I have a simple application that reads data in small strings from large text files and saves them to a database. To actually save each such String, the application calls the following method several (may thousands, or more) times:
setValue(String value)
{
if (!ignore(value))
{
// Save the value in the database
}
}
Currently, I implement the ignore() method by just successively comparing a set of Strings, e.g.
public boolean ignore(String value)
{
if (value.equalsIgnoreCase("Value 1") || (value.equalsIgnoreCase("Value 2"))
{
return true;
}
return false;
}
However, because I need to check against many such “ignorable” values, which will be defined in another part of the code, I need to use a data structure for this check, instead of multiple consecutive if statements.
So, my question is, what would be the fastest data structure from standard Java to to implement this? A HashMap? A Set? Something else?
Initialization time is not an issue, since it will happen statically and once per application invocation.
EDIT: The solutions suggested thus far (including HashSet) appear slower than just using a String[] with all the ignored words and just running “equalsIgnoreCase” against each of these.
Use a HashSet, storing the values in lowercase, and its contains() method, which has better lookup performance than TreeSet (constant-time versus log-time for contains).
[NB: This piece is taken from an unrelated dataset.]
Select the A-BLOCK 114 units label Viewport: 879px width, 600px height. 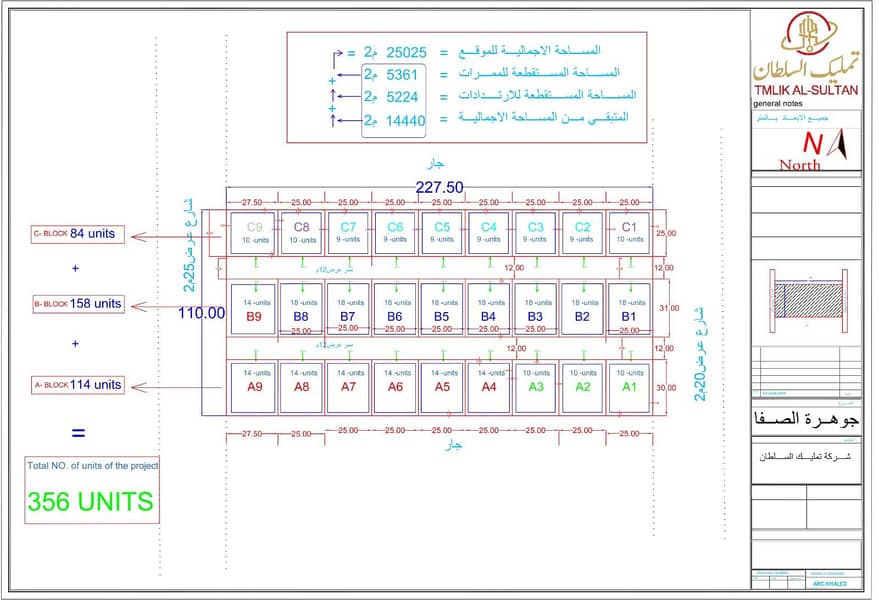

Storing the values in lowercase and searching for the lowercased input avoids the hassle of dealing with case during comparison, so you get the full speed of the HashSet implementation and zero collection-related code to write (eg Collator, Comparator etc).
EDITED
Thanks to Jon Skeet for pointing out that certain Turkish characters behave oddly when calling
toLowerCase(), but if you’re not intending on supporting Turkish input (or perhaps other languages with non-standard case issues) then this approach will work well for you.